» **Task requirements**:
Reproduce the entries verbatim; no pictures.

Data items
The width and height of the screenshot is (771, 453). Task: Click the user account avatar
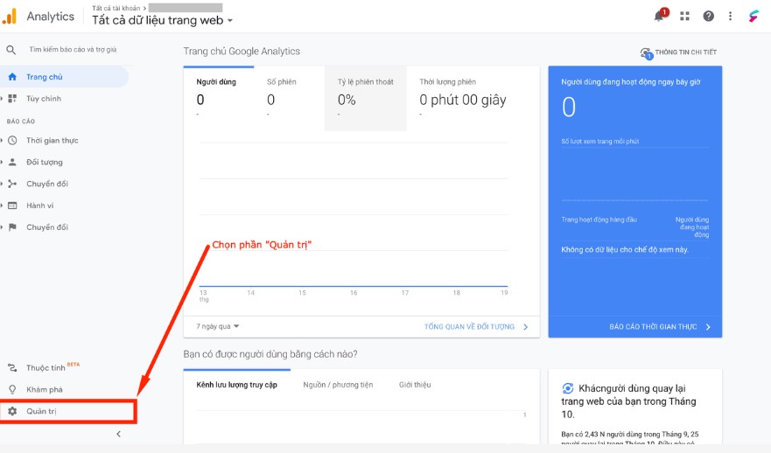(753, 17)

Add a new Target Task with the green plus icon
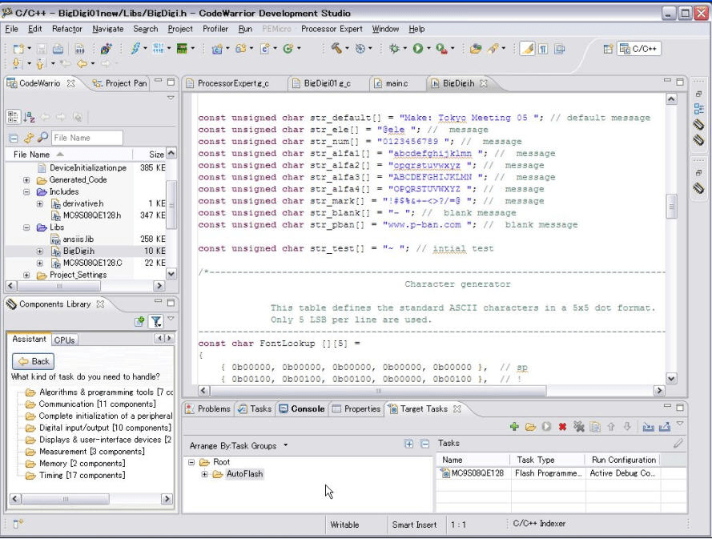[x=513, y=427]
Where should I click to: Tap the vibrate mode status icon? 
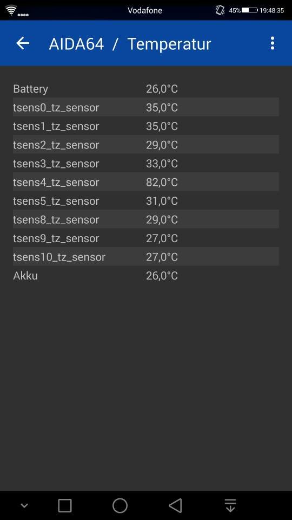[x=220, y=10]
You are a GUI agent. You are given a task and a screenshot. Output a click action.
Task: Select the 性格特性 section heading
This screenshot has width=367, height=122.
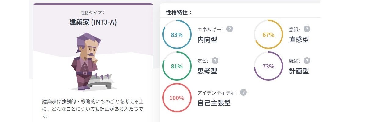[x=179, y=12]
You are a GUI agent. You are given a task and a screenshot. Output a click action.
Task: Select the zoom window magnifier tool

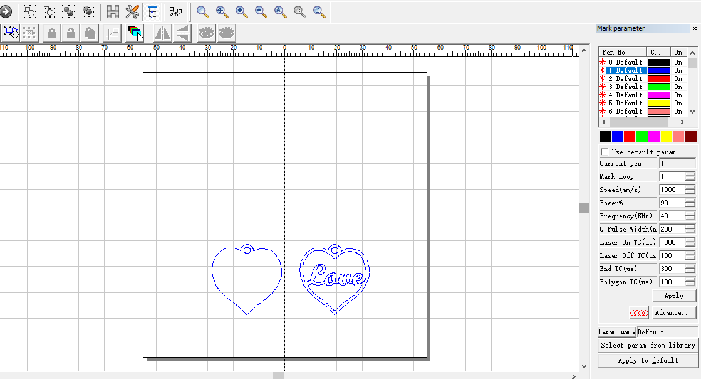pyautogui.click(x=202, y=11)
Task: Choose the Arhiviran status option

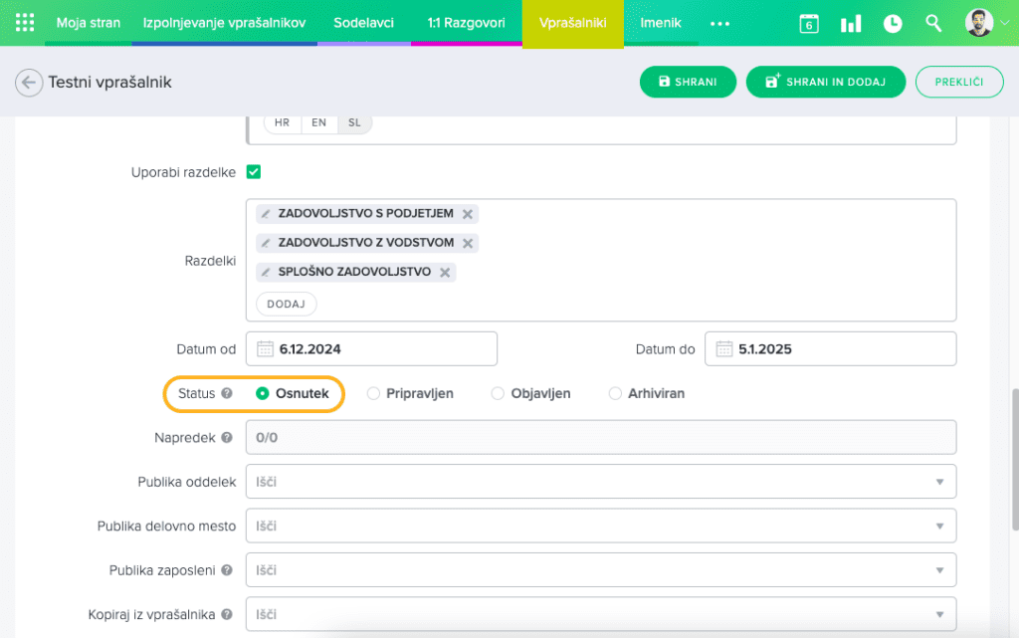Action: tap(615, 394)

» **Solution for this task**:
The width and height of the screenshot is (771, 453). Task: Click the user account avatar
(753, 17)

Add a new Target Task with the green plus icon
[x=513, y=427]
Where should I click to: Tap the vibrate mode status icon? 
[x=220, y=10]
You are a GUI agent. You are given a task and a screenshot. Output a click action.
Task: Select the 性格特性 section heading
This screenshot has width=367, height=122.
[x=179, y=12]
You are a GUI agent. You are given a task and a screenshot. Output a click action.
Task: Select the zoom window magnifier tool

pyautogui.click(x=202, y=11)
Task: Choose the Arhiviran status option

Action: tap(615, 394)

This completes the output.